Thursday, November 25, 2021

Grey Gardens As Metaphor

Disposable income results in the proliferation of objects. Among other things Miss Havisham, the jilted bride, living in cobwebs in Great Expectations, is a metaphor for inundation. She can’t let anything, including her grief, go. Grey Gardens (1975), the famous Maysles Brother film about the Beale sisters, is a metaphor for the clutter of post-industrial affluence. You may be one of those gifted individuals who’s capable of disposing of their sometimes ill-gotten gains or perhaps you’re a collector living in a huge warehouse devoted to the things you love or better yet someone who simply can’t throw anything away. Here is Gogol on one of his characters from Dead Souls, an aged landowner and widower named Plyushkin who's a hoarder: "Solitary life gave ample nourishment to his avarice which, as is known, has a wolf's appetite and grows more insatiable, the more it devours." Not to make light of poverty or wish it on anyone, but the only good thing that can be said about deprivation is that it’s a safeguard against superfluity. Denizens of primitive agricultural societies in which materialism is no more than the struggle to survive don’t have to worry about waste and clutter.

> **COLLECTED MATERIAL**
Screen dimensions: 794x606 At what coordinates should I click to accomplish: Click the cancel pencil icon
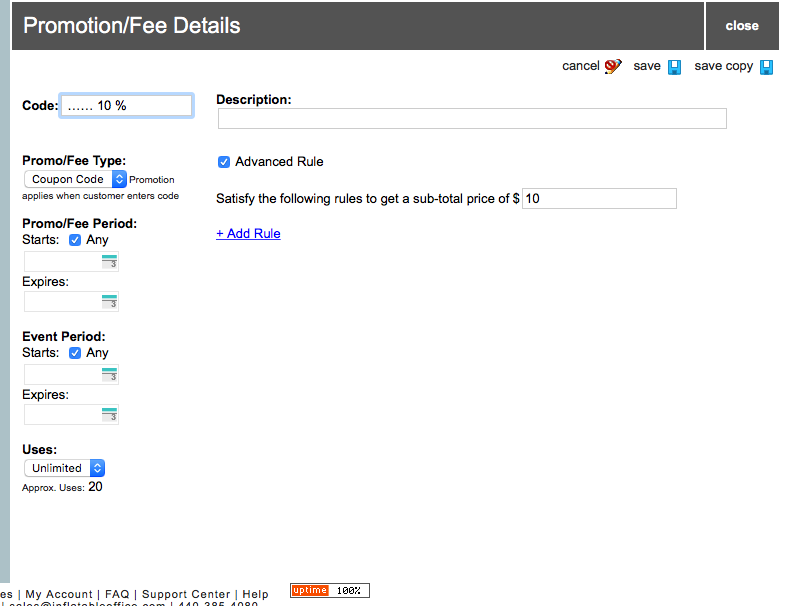point(613,67)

> **PROBLEM DETAILS**
Type out the entire essay on Grey Gardens as a metaphor, word for word. The material comes from a different source than the essay.

> **FULL ANSWER**
Thursday, November 25, 2021

Grey Gardens As Metaphor

Disposable income results in the proliferation of objects. Among other things Miss Havisham, the jilted bride, living in cobwebs in Great Expectations, is a metaphor for inundation. She can’t let anything, including her grief, go. Grey Gardens (1975), the famous Maysles Brother film about the Beale sisters, is a metaphor for the clutter of post-industrial affluence. You may be one of those gifted individuals who’s capable of disposing of their sometimes ill-gotten gains or perhaps you’re a collector living in a huge warehouse devoted to the things you love or better yet someone who simply can’t throw anything away. Here is Gogol on one of his characters from Dead Souls, an aged landowner and widower named Plyushkin who's a hoarder: "Solitary life gave ample nourishment to his avarice which, as is known, has a wolf's appetite and grows more insatiable, the more it devours." Not to make light of poverty or wish it on anyone, but the only good thing that can be said about deprivation is that it’s a safeguard against superfluity. Denizens of primitive agricultural societies in which materialism is no more than the struggle to survive don’t have to worry about waste and clutter.